Wednesday, September 8, 2010

When My Mother Burned a Book

Enough attention has been paid to the Florida preacher planning to burn a Koran. I refuse to name the man, to de facto glorify him as the media has by publicizing his idiocy.

Instead I question liberal churches. Where are they in this? I question Episcopalians. I was baptized one several years ago. Even if I don't attend church when other people are there I spend as much time meditating in churches as a congregant. Much attention, rightly, to ordination of women. Much attention, rightly, to same-sex marriage as a sacrament.

Nothing on the proposed burning of a Koran.

So let little me here and now say: It's a sacrilegious act to burn any book. My mother did it once. My oldest sister (by twelve years) had nightmares about Grimm's fables so Mom thew the book onto a pile of burning leaves; mid-1940s, before I was born.

As an immediate comfort to my sister it might have worked, but as a long-range aid to battling fears, nah. In effect, my Christian Science mother, a tiger in protecting her girls, wanted to eradicate the Grimm brothers, deny they ever existed, as she tried, pretty damn tragically, with her own body.

I once destroyed a book, not by burning but by tearing it in half. It was a mystery novel so dark I felt I needed it off the planet. I threw the halves into a garbage pail, and knew I was accomplishing little. The symbolic gesture, yes. But how much braver and more useful it would have been for me to make peace with my fear.

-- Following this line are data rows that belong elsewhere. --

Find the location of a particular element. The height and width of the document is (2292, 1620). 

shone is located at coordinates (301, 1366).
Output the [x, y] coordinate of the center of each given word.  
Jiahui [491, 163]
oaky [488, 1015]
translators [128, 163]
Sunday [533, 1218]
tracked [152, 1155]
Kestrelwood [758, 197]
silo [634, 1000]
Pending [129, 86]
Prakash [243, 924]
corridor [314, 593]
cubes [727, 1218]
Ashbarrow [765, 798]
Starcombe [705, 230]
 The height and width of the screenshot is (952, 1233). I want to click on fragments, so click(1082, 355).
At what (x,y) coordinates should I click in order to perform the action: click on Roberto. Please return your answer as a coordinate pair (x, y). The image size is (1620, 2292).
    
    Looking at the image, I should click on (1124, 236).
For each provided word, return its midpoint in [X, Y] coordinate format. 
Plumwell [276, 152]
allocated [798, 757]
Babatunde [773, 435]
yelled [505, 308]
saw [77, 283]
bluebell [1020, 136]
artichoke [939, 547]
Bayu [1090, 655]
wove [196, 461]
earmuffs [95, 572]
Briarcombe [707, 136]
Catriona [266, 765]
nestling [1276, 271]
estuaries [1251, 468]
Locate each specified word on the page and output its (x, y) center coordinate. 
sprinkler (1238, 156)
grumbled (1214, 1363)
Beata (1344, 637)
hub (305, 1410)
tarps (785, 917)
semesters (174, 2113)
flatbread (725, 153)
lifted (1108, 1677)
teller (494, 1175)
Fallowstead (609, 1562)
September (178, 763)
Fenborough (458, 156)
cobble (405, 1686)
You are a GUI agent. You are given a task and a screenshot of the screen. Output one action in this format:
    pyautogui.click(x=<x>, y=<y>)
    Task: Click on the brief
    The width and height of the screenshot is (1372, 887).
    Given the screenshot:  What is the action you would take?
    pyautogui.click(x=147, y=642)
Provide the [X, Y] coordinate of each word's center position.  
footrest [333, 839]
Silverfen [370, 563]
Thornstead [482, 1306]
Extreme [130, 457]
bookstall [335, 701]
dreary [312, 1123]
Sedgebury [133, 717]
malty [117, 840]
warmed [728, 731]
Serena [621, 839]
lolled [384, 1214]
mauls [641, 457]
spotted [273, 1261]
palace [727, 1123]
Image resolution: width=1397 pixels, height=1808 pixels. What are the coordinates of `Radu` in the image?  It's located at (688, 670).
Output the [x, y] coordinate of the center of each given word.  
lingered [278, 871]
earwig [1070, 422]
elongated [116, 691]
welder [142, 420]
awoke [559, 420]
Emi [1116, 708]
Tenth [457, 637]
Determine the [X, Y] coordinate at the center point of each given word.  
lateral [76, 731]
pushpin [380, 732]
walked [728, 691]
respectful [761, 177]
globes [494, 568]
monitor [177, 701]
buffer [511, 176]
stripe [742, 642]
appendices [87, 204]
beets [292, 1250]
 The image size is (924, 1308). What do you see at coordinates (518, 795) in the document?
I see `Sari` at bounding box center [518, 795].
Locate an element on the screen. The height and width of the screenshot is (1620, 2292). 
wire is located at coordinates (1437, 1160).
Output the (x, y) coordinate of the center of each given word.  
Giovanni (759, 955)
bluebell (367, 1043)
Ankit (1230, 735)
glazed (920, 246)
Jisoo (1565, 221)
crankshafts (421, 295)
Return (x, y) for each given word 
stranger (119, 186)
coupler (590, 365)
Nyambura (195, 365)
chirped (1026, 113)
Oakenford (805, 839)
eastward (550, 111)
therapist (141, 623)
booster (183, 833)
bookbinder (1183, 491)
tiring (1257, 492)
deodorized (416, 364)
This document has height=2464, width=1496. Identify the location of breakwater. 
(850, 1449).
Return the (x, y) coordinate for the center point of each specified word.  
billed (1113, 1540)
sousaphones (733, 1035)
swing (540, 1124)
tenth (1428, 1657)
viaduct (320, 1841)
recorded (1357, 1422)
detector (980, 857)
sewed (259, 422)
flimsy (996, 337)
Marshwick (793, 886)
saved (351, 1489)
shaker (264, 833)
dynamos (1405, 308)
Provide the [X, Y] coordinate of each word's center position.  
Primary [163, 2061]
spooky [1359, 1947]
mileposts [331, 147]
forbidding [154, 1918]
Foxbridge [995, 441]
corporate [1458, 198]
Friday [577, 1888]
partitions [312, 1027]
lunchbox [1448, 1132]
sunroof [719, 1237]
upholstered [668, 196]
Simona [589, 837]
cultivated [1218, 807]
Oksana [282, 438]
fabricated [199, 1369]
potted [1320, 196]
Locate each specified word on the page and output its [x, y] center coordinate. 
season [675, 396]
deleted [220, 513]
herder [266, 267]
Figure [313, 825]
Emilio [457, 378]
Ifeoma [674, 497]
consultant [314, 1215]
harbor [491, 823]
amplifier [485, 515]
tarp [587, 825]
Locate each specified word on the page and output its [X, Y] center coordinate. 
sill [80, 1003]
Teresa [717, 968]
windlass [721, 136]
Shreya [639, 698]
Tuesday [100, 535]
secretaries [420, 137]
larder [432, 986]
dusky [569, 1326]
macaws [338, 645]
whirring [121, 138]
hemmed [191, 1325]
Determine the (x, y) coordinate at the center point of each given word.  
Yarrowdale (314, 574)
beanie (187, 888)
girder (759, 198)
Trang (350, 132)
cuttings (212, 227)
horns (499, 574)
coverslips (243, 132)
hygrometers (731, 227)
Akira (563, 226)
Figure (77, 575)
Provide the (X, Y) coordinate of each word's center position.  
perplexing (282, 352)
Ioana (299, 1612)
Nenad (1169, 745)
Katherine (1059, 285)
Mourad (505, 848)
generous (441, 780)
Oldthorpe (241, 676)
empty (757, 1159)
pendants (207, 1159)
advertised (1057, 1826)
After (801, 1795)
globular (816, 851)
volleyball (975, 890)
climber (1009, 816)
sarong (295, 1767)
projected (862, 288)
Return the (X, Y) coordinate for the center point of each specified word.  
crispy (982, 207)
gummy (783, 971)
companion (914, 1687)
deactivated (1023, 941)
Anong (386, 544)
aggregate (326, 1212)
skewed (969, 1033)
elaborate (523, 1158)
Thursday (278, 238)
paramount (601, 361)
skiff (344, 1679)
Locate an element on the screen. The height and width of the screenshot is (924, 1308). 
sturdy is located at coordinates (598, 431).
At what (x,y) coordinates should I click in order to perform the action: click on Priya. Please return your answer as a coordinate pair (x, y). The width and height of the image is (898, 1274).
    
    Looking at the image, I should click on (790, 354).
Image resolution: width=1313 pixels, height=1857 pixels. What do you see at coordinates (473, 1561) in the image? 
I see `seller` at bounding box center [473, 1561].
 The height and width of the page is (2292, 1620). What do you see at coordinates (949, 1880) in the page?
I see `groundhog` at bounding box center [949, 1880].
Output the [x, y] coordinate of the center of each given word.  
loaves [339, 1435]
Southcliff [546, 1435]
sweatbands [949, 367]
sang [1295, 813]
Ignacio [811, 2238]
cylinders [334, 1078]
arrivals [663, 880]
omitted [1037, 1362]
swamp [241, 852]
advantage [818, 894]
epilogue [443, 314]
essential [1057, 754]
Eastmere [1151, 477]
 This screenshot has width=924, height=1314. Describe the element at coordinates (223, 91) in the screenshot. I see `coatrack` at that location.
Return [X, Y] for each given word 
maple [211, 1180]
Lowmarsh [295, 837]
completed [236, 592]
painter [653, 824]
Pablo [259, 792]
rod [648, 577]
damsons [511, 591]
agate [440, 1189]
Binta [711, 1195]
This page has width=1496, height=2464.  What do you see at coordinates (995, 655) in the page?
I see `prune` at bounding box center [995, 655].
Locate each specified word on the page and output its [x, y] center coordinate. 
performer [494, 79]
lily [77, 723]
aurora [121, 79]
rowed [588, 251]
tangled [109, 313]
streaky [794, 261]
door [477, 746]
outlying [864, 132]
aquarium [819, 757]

St. Therese of Lisieux wrote, "the divine Child flooded the darkness of my soul with radiant light." The "divine Child" takes many forms. I believe in an elegant radiance, without race and with all races, one that's universal and accessible to the seeker. Which means we can find something divine within ourselves to counter fear.

My oldest sister, for whom Mom burned the Brothers Grimm, continues to be a complicated and fearful human. Me? My darkness is part of me. My impulse is to deny what bothers me and I know to struggle with it.

If the church won't protest, I will. Sarah Sarai protests the burning of a Koran. I hope you do too. It won't move us closer to truth, divinity or absence of terror.